The other trend, which was also accelerated by the pandemic, is the growing number of companies who offer fully-remote jobs. Why pay $5k in rent each month just to be in Manhattan when you have no office to commute to? There are plenty of more affordable places in Texas, for instance, which gained an estimated 400,000 new residents overall during this time period.

What makes these stats interesting is that even the biggest winners don’t match the sheer number that the biggest losers lost, meaning that people aren’t just leaving A to go to B; they’re going all over the country. Many are ending up in Arizona, Texas, and Florida, but there are plenty of other booming midsize metros not accounted for in this data such as Denver, Charlotte, and Atlanta.
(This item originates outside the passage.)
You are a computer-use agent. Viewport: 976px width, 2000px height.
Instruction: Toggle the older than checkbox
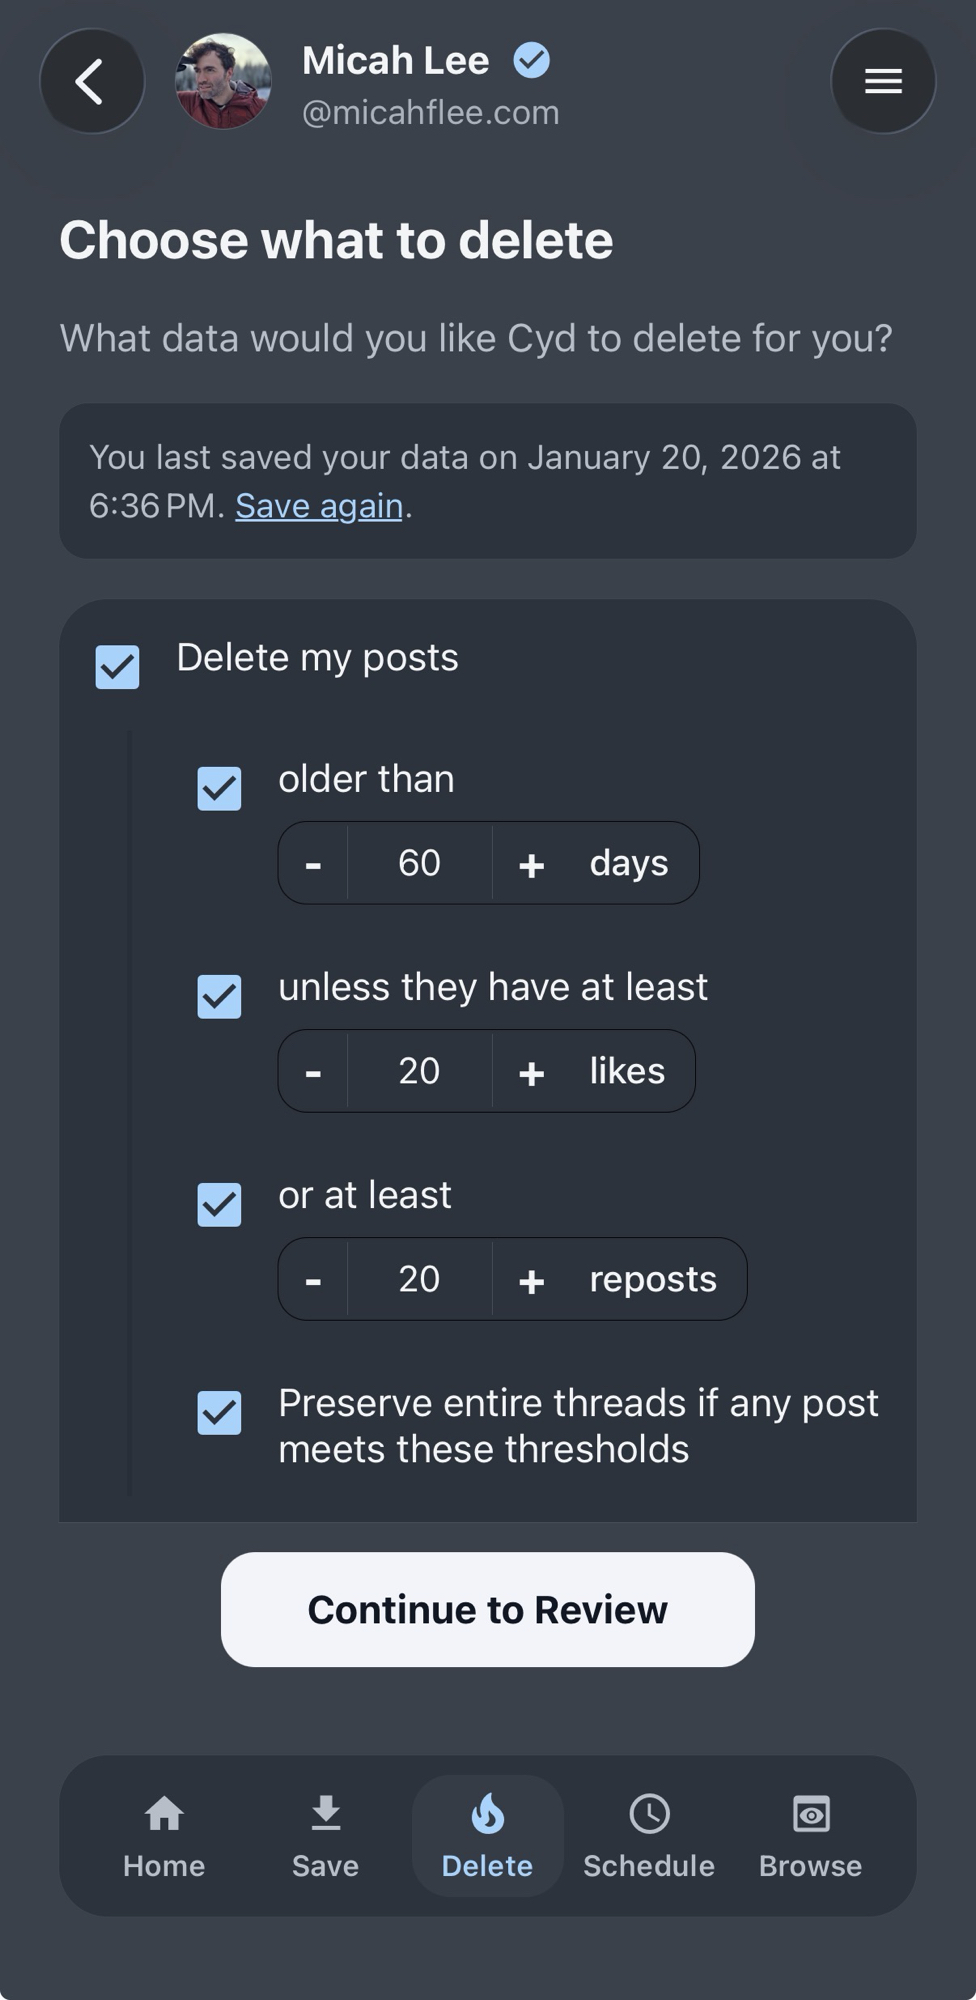click(220, 789)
It’s easy to say coastal cities are losing residents to Texas, but it may be more accurate to say American cities are evening out. Instead of a few absolutely massive cities at the perimeters of the country and a bunch of smaller ones in between, our future might be a more evenly-spread population throughout our very large nation. And while we can say LA and NYC lost more residents than many cities ever housed, they’re still not exactly small; Los Angeles is still the largest county in the country with a population of 9.8 million. It’s going to take a lot of years of this accelerated rate of decrease before LA gets unseated as one of the largest population centers in America.

Interestingly, rent prices haven’t quite kept pace with all of these recent vacancies. The average rent in Los Angeles, which topped the list with the most outgoing residents, is $2,661, which is actually an increase over the last few years. It’s possible there’s a lag in adjustments for the local market, but there are also additional factors to consider such as rising inflation and uneasiness in the markets as a result of the Russian invasion of Ukraine.

How This Affects You

Okay, that was a lot of numbers. And they might be interesting, but what do they mean for you? For one, you can use this data to extrapolate where new population centers will start to emerge.

Texas was a big winner from all of this data, so let’s focus there. Texas’s Denton County gained 27,747 new residents during this period, and Denton County also happens to be home to three colleges: the University of North Texas, Texas Woman’s University, and North Central Texas College. With so many new residents moving in combined with an evergreen need for student housing for its many college students moving in and out every year, Denton County looks like an excellent place to snatch up some rental properties.

One of the cardinal rules of real estate investing is to purchase property where there’s a constant need for housing, and college towns are just about as constant as it gets. Areas with growing populations and consistent turnover are good bets for any business, and this Census data is a great resource if you’re considering investment properties in areas outside of your hometown.